Scott raised his shirt to reveal the gun and had grabbed it to put it on the ground when the officer fired his pistol, she said.
Sterner said the officer "was too aggressive," and she believed he would have fired even if Scott had complied with all directions.
"I just think that this officer was out of line," she told police.
Scott was shot seven times by officers Mosher, Joshua Stark and Thomas Mendiola.
When a detective asked Sterner whether Scott took any medications, she said he was on a blood pressure drug and had also taken a pain pill the day before because of a car accident.
Scott's postmortem blood test showed high levels of the painkiller morphine and the anti-anxiety drug Xanax.
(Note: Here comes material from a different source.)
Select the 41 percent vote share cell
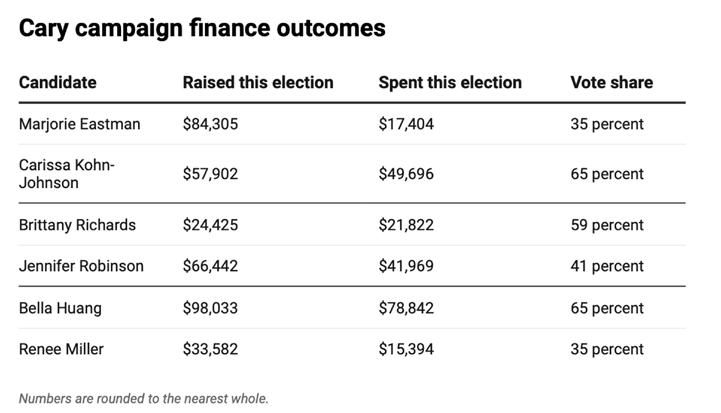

Half a dozen shoppers testified that they saw Scott either pull his gun or reach for his waistband before the officers opened fire. Most said they heard only one officer giving commands. There has been some speculation that the three officers gave Scott conflicting commands that lead to confusion.
Annette Eatherton, who was shopping with her husband, said she saw Scott reach for his waist and then heard an officer say, "'Don't do that. Don't do that,' and he did it, and they shot him."
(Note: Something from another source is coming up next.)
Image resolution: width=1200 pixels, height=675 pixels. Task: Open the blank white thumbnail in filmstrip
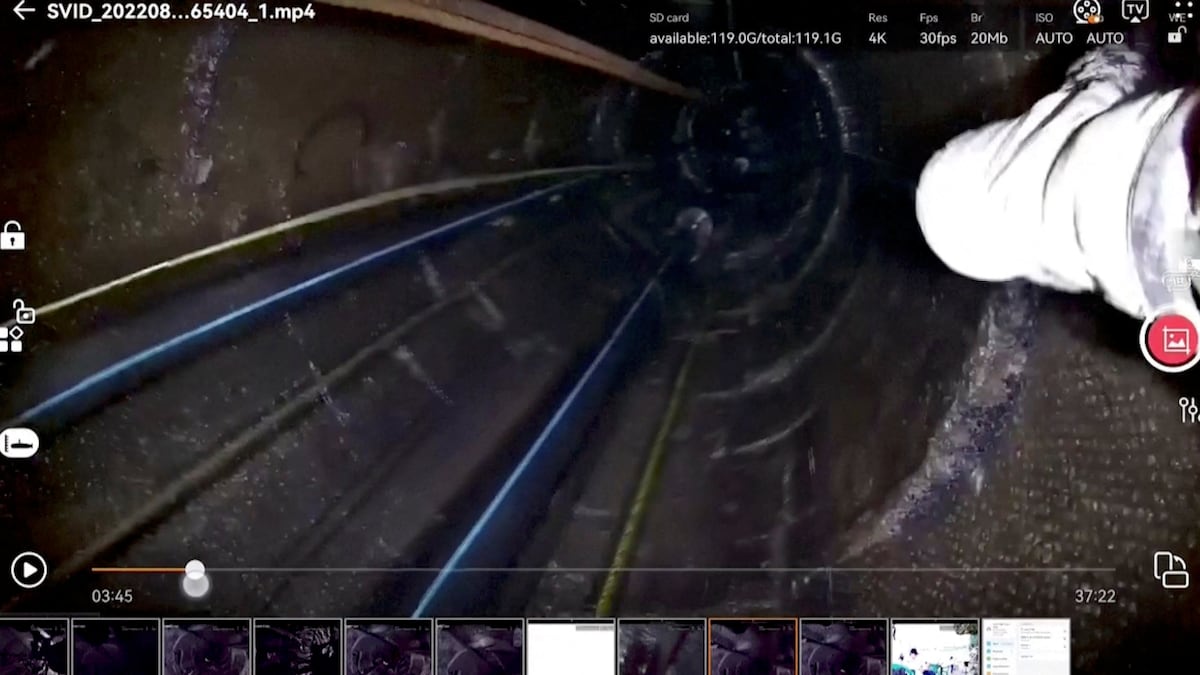(570, 646)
After the first shot, Eatherton said she saw a gun enclosed in a "gun rug" fall to the ground in front of Scott.
Her husband, Wentworth Eatherton, himself a former concealed weapons permit holder, gave a similar account and said he thinks Scott was probably trying to disarm, rather than draw his pistol and shoot. Still, he said, Scott should have followed the officer's commands.
"I really think he was just exasperated with the whole thing and wanted to hand them the gun which is where, I think, the mistake was made," Wentworth Eatherton said.
Shopper Barbara Fee testified that she and her 10-year-old granddaughter were sitting outside the exit door when they saw police confront Scott just feet away.
An officer yelled at Scott to get on the ground, but he reached for his hip, pulled a black object from his waist and aimed it at the officer, she said.
"I thought he was going to shoot the officer," she said. "Fortunately the officer was quicker."
Christopher Villareale testified that he watched the entire confrontation unfold after being one of the last shoppers to leave the store. He said he heard an officer order Scott to get on the ground and saw Scott lift his shirt and pull a handgun from his waistband.
"I honestly thought that civilians were going to get shot," Villareale said.
The officer probably saw Scott as a threat to himself and the dozens of people milling around the front doors, he said.
"He's probably thinking this guy is going to harm me or these customers, and I thought he did the right thing in shooting him," he said.
Villareale, who has a concealed weapons permit, said he had an incident with police about a year ago. He said he called police, and when officers arrived he put his gun down, laid face down on the ground and let himself be handcuffed.
After police investigated, they set him free and gave him his gun, he said.
If Scott had followed the officer's orders at Costco, that day would have ended much differently, he said.
"I just can't imagine grabbing a gun when you have a police officer pointing a gun and saying get on the ground. Why would you not comply?" Villareale said. "I think he made a very tragic error in grabbing it."
The inquest continues today at the Regional Justice Center. Authorities have said they plan to call about 50 witnesses before the seven-member jury is asked to determine whether the shooting was justified, excusable or criminal.